+++ Dataset records +++

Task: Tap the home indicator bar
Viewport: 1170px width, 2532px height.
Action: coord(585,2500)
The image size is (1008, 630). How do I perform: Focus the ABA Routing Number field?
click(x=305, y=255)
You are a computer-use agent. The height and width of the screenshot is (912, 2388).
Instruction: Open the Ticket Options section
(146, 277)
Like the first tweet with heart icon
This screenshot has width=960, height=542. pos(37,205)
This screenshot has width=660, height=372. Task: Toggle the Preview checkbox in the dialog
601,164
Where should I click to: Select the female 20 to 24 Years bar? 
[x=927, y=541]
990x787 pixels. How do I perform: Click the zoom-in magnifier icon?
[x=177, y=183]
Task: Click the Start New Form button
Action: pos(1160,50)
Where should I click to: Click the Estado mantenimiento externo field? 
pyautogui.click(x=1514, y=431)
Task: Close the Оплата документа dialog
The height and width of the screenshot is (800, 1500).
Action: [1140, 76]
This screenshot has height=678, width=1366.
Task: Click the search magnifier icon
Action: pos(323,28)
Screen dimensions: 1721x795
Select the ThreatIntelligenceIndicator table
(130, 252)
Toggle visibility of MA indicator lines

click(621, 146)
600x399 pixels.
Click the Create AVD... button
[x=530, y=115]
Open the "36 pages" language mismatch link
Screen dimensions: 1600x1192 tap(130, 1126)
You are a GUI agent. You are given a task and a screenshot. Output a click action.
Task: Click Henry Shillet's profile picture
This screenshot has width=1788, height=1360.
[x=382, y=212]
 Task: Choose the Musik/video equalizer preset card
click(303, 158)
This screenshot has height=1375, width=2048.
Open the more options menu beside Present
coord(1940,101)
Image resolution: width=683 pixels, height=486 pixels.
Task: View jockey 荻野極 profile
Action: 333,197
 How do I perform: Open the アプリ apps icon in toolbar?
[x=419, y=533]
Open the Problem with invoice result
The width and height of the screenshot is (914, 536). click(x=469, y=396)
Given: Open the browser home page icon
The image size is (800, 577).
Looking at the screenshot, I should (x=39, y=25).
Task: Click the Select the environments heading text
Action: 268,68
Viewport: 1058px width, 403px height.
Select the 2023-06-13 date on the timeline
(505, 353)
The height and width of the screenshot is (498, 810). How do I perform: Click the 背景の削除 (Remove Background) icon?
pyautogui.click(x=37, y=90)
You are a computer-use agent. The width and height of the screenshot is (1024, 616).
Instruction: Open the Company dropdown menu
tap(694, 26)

+++

— What to do —
List all lines in the material containing the string "computer".

— Reply to the exercise —
You are a computer-use agent. The height and width of the screenshot is (912, 2388).
You are a computer-use agent. The width and height of the screenshot is (1024, 616).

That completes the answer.